▶ Assigned task:
Print nothing but the lines below starting at the line that holds "Select the 60分 timeframe tab" and ending at the line that holds "Task: Tap the", including both, each exactly as written.
- - - -
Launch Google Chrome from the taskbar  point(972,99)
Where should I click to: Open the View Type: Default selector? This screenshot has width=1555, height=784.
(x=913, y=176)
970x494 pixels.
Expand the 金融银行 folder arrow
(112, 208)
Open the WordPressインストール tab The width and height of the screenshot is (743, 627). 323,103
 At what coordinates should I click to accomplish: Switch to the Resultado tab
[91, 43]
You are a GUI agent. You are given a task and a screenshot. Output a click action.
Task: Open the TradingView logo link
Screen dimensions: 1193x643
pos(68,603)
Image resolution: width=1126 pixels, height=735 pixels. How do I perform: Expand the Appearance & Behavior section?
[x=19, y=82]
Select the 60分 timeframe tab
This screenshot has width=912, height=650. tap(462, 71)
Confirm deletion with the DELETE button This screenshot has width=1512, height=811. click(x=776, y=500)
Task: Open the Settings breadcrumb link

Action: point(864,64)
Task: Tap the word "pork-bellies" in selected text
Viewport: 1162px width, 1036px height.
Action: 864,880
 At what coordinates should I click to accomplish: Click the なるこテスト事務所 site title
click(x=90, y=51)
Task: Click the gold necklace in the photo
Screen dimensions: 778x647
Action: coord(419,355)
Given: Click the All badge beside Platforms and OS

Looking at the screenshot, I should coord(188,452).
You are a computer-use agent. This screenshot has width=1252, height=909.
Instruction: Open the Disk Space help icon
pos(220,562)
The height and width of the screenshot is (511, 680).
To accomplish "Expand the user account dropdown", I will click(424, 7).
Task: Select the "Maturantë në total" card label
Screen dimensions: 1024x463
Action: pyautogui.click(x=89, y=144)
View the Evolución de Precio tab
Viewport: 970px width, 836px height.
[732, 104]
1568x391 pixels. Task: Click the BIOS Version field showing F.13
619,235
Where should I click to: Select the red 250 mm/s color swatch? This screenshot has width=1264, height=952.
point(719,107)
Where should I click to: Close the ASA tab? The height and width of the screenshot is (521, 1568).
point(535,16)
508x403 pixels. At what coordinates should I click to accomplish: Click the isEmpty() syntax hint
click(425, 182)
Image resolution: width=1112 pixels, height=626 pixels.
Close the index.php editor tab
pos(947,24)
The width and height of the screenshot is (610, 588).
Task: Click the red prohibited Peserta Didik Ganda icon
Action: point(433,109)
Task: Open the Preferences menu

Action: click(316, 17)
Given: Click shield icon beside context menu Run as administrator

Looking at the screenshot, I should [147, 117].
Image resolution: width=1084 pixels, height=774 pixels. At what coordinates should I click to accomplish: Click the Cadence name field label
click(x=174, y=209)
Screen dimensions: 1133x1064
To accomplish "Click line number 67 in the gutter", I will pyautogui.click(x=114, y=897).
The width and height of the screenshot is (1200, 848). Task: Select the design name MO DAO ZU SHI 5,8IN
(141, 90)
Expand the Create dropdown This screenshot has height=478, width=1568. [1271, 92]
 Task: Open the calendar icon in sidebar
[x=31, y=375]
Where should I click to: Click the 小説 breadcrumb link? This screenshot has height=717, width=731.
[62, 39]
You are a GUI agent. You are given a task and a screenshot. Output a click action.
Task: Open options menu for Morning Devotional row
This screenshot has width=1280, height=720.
- - - -
▶ Solved problem:
Select the 60分 timeframe tab
This screenshot has width=912, height=650. tap(462, 71)
Confirm deletion with the DELETE button This screenshot has width=1512, height=811. click(x=776, y=500)
Task: Open the Settings breadcrumb link

Action: point(864,64)
Task: Tap the word "pork-bellies" in selected text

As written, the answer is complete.